▶ [What you are asked to do]:
For each line of the data below, copy it if it holds the word "Creatina".
====
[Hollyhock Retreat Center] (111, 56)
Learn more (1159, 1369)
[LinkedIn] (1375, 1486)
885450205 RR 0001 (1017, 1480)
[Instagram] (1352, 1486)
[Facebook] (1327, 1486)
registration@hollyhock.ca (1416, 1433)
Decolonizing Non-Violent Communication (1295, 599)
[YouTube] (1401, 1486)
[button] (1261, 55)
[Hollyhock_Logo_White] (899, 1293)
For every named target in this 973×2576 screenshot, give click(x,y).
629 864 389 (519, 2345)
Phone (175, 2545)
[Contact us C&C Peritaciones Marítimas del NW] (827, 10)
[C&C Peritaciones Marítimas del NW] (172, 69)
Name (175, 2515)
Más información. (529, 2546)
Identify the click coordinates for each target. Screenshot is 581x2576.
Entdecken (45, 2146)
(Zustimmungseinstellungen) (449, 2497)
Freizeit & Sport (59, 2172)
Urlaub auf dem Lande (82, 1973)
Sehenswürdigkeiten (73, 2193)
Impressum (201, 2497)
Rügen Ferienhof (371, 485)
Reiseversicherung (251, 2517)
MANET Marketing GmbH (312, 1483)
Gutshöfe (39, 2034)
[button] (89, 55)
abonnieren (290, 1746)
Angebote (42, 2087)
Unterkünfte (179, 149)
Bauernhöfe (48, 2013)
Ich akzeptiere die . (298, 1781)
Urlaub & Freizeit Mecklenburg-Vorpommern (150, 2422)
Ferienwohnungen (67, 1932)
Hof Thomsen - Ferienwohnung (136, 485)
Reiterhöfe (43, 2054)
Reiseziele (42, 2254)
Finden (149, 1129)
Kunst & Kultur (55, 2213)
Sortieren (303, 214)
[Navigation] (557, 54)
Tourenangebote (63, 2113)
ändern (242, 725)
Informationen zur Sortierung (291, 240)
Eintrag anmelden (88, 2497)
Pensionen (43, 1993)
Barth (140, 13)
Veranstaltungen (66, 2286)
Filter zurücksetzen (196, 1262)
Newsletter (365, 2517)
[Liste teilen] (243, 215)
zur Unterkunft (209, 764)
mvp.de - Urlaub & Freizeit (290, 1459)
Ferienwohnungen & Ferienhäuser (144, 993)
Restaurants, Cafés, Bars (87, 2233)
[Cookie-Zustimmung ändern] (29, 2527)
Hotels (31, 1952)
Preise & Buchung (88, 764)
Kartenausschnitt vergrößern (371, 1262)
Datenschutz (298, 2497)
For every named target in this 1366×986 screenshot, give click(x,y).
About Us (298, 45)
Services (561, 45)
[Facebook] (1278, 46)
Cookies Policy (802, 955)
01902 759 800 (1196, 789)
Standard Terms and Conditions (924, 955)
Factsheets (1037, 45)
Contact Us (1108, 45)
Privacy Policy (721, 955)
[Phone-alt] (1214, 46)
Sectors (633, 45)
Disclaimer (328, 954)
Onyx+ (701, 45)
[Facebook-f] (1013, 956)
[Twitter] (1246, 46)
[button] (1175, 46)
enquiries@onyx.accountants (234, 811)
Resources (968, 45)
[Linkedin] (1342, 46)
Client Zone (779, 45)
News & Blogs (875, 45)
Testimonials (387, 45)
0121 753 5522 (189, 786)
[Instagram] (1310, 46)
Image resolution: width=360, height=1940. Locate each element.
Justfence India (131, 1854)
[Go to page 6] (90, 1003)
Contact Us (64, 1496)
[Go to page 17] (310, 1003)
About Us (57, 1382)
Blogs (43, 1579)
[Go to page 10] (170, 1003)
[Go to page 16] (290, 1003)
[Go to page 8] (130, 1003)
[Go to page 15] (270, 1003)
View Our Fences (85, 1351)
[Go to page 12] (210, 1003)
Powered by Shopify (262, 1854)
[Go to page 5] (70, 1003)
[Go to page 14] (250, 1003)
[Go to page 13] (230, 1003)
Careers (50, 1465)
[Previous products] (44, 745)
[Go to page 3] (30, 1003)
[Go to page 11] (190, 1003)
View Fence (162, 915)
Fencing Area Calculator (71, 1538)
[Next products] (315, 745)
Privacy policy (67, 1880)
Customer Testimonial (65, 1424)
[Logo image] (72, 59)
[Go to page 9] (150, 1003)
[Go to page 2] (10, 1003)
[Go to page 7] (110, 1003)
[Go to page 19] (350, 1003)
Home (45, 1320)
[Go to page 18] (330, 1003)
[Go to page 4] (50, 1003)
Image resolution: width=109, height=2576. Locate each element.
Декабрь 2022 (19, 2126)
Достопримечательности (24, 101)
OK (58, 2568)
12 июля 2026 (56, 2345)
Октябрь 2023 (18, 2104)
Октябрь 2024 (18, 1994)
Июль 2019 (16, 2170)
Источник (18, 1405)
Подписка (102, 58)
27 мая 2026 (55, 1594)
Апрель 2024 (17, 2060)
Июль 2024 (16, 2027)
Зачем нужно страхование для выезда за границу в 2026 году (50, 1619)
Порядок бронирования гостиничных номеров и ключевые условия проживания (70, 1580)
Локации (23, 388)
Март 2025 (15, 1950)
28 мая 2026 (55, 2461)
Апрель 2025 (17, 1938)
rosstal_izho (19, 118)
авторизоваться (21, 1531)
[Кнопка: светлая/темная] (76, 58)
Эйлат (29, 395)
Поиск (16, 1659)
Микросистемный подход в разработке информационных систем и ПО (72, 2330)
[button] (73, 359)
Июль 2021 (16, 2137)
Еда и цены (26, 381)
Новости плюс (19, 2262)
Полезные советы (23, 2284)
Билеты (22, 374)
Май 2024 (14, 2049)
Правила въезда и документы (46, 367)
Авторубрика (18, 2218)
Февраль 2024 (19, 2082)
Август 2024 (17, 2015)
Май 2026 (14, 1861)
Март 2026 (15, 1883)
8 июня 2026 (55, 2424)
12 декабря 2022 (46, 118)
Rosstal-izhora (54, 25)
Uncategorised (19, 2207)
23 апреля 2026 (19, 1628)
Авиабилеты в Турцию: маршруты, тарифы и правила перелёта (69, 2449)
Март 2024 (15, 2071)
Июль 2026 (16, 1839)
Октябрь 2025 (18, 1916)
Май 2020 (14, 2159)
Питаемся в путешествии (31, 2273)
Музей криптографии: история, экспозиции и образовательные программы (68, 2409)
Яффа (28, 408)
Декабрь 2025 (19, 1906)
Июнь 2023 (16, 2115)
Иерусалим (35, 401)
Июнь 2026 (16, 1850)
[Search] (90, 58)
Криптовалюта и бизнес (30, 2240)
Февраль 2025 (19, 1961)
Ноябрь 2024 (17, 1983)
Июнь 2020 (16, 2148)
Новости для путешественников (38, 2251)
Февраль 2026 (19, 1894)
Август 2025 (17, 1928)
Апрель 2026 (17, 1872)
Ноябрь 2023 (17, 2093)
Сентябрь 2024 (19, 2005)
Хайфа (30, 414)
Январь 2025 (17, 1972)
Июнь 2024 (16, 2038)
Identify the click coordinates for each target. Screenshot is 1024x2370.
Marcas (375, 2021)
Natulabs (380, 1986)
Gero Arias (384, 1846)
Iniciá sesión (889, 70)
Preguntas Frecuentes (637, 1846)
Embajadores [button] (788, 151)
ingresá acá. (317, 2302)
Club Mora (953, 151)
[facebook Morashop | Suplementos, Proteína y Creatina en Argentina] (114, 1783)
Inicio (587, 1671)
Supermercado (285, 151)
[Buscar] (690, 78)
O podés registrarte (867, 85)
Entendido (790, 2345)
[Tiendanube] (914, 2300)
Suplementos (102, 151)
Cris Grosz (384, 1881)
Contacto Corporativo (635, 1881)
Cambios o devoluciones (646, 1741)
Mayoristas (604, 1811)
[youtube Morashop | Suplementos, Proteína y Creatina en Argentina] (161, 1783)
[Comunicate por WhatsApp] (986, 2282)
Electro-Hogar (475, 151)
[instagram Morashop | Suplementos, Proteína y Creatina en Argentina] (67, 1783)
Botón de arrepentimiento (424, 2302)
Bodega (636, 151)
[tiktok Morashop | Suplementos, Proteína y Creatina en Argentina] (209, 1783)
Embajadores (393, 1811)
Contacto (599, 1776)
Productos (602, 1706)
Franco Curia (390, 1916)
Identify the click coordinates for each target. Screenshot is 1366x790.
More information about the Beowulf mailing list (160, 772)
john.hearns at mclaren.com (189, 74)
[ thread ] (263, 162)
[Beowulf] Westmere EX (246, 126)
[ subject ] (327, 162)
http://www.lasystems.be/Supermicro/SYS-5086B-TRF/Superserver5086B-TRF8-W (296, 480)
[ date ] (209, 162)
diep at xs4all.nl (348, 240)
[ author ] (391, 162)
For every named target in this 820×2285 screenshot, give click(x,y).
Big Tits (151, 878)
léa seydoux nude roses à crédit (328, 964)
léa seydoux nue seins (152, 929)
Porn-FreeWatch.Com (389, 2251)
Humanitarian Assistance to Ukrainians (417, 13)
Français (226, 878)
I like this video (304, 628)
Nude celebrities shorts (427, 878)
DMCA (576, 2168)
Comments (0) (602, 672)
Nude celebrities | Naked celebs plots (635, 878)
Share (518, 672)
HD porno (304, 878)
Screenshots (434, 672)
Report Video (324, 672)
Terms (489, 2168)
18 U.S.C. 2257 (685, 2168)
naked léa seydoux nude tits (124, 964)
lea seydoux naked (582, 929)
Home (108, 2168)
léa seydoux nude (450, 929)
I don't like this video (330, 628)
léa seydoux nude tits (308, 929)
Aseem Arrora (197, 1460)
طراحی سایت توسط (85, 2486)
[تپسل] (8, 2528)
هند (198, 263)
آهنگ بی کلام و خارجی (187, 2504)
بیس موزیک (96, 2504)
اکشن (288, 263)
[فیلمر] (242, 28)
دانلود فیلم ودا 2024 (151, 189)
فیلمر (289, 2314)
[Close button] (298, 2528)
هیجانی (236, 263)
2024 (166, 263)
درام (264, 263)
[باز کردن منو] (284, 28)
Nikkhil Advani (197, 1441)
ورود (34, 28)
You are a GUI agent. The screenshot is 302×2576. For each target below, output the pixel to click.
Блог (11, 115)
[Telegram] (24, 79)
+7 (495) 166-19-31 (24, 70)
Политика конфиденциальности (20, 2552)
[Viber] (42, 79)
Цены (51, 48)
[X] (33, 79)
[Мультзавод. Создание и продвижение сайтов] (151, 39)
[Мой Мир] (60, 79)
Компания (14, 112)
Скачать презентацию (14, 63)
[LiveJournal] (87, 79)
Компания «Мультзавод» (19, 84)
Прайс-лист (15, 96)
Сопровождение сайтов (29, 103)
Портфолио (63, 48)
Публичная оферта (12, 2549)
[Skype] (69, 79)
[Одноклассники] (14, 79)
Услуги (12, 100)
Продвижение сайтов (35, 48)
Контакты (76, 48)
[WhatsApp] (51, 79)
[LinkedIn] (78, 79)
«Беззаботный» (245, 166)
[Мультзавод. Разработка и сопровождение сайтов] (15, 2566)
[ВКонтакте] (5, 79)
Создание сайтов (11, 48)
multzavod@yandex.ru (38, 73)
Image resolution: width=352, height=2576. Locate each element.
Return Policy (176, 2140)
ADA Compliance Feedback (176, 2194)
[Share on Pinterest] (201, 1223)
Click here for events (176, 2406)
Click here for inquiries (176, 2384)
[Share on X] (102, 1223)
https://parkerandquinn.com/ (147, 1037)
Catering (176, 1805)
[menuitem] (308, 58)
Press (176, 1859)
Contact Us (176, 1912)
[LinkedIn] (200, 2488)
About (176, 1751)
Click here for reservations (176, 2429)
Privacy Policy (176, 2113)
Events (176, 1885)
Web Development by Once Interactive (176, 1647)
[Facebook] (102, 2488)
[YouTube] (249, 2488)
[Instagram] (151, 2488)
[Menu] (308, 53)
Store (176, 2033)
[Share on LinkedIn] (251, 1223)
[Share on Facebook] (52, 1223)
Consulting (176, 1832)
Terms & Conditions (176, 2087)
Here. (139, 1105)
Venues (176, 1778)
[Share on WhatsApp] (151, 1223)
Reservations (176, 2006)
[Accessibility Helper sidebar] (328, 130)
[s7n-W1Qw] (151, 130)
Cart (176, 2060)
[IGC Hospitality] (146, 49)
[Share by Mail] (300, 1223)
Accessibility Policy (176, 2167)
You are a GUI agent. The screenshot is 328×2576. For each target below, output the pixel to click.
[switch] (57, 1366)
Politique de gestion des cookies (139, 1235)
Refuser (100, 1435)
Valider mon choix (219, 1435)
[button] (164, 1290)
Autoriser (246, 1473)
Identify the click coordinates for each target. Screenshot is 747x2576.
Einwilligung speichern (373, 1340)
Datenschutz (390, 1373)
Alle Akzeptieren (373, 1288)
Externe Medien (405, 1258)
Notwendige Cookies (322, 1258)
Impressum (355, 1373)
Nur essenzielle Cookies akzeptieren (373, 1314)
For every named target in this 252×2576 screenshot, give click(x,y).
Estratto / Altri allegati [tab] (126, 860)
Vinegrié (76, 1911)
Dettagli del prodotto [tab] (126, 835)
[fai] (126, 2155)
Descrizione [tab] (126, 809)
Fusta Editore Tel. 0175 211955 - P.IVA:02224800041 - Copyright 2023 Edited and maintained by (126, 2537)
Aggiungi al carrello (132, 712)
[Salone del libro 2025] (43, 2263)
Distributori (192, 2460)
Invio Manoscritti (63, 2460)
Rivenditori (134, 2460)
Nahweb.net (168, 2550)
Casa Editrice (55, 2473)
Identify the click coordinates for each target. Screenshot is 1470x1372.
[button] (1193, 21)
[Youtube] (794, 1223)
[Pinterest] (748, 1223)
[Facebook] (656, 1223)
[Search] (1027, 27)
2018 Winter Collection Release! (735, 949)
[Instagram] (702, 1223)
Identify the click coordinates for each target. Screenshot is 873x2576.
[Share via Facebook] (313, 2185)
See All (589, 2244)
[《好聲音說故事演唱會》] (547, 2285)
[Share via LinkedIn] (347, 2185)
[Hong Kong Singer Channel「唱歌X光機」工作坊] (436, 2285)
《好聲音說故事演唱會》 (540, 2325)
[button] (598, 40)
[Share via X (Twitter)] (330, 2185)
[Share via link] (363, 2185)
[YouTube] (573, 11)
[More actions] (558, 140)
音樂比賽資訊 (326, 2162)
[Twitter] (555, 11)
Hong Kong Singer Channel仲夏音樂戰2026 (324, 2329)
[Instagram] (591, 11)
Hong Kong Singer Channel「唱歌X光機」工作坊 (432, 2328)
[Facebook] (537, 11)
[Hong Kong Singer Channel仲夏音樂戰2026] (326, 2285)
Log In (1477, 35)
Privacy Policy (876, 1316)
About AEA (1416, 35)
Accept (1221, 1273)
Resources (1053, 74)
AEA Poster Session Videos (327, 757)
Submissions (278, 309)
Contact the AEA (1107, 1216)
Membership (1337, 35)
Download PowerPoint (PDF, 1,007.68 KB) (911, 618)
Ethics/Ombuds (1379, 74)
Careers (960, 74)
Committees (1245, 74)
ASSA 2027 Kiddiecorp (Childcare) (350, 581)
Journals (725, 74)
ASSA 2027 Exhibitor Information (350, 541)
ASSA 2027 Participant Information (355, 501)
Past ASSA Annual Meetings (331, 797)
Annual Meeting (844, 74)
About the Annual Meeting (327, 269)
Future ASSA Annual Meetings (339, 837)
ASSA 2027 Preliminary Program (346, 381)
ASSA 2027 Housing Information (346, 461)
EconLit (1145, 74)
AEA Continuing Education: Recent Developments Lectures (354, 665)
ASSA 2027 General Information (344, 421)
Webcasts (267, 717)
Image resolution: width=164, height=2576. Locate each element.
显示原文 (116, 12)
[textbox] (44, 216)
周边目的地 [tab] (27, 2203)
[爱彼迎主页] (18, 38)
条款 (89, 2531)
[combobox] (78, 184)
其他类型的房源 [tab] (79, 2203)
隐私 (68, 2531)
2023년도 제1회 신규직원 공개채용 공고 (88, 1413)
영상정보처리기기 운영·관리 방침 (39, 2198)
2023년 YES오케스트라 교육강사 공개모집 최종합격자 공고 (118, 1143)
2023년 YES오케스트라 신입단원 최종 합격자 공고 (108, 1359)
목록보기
====
▶ [Solution to the problem]:
[facebook Morashop | Suplementos, Proteína y Creatina en Argentina] (114, 1783)
[youtube Morashop | Suplementos, Proteína y Creatina en Argentina] (161, 1783)
[instagram Morashop | Suplementos, Proteína y Creatina en Argentina] (67, 1783)
[tiktok Morashop | Suplementos, Proteína y Creatina en Argentina] (209, 1783)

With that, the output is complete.